Swiss Knife—but not too much
A compact yet versatile all-in-one songwriting toolkit, built to help musicians capture ideas quickly and intuitively without getting bogged down in complex production workflows. Every tool is represented with familiar, musician-friendly icons, ensuring instant recognition and ease of use. The focus is on streamlining the creative process—providing just the right set of essentials to move ideas from mind to page (or screen) without friction.
Metronome with tempo tapper – determine and lock in the song’s BPM
Drum machine – create and experiment with basic beat patterns
Keyboard – play and record simple melodic or harmonic parts
Tuner – keep instruments perfectly in tune before recording
Cloud-Based, accessible anywhere
A cloud-based songwriting app keeps every idea—lyrics, audio, video, and sketches—instantly accessible from any device. No more juggling phones, laptops, or tablets, and no more tedious Airdrops, emails, or messaging files to yourself. This dramatically reduces downtime and preserves creative flow. Need to bring an idea into your DAW? Simply open the web app, find the file in seconds, download it, and drag it straight into Ableton, Logic, FL Studio, or any other software. Previously, moving ideas was a creative buzzkill: scrolling through hundreds of voice notes, sending them via email or KakaoTalk, converting formats from M4A to MP3, and losing motivation before even starting. Now, it’s a seamless zoom out, click, and drop—ready to work in seconds.
Takeaways
Although relying on mental models can often be important in UX design, it can also be helpful to not rely on the traditional, more expected, interfaces for a certain cases. All music creation software have the same horizontal linear structure similar to a video editing tool. Although this works for more detailed work when trying to capture an entire song in a linear fashion, going for a completely new outlook has proven to be useful in the case of dots.
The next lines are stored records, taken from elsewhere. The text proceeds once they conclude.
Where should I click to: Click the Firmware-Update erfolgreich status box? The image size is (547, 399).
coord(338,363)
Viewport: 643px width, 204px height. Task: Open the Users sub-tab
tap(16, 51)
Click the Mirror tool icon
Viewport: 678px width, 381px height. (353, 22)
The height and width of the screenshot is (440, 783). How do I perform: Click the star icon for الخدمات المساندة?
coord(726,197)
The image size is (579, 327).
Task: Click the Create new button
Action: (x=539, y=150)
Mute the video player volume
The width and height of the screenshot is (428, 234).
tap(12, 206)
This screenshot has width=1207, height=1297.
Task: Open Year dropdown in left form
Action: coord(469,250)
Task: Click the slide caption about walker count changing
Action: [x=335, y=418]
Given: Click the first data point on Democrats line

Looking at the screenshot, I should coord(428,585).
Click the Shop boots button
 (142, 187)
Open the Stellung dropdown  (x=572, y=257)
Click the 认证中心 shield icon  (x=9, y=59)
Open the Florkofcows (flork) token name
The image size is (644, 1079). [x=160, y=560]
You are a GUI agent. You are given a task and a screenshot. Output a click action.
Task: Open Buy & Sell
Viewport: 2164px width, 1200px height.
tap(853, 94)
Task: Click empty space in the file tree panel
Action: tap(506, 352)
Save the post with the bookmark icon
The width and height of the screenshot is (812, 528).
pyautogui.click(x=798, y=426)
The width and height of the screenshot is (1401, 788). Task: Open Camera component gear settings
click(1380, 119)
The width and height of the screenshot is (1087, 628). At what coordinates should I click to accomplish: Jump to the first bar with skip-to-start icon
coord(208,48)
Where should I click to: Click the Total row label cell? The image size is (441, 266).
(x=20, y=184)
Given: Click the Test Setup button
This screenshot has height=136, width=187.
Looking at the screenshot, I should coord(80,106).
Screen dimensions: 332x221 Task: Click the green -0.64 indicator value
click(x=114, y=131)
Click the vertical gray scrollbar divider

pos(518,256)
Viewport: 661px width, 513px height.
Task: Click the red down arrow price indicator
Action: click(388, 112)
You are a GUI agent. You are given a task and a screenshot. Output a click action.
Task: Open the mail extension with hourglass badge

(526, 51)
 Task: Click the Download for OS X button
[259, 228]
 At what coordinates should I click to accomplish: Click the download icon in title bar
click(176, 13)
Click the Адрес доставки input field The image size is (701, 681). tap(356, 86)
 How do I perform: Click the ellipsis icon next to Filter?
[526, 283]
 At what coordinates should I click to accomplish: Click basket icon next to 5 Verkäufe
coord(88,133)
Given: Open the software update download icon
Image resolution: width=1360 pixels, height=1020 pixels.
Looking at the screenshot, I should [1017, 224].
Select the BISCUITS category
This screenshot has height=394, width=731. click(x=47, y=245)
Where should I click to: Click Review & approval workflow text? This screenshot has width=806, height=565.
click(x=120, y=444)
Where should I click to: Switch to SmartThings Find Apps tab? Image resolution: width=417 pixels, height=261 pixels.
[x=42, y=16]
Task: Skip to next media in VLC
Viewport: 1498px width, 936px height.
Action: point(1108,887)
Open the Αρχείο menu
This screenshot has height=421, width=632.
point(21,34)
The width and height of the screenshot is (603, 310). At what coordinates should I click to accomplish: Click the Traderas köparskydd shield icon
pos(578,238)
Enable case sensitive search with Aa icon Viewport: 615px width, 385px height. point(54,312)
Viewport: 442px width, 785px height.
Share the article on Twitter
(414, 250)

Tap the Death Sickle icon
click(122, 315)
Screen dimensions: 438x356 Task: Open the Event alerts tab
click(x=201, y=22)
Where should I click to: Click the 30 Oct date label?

dots reduces cognitive load by consolidating scattered files, voice notes, and text snippets into a single visual system of movable cards, allowing songwriters to focus on creativity rather than organization. To support the way songwriters naturally work—jumping between fragments and sections—it offers a flexible whiteboard-style canvas instead of a rigid, linear structure. This approach is complemented by an intentionally compact toolkit that provides just enough versatility to capture lyrics, chords, beats, and riffs without overwhelming users or disrupting creative flow.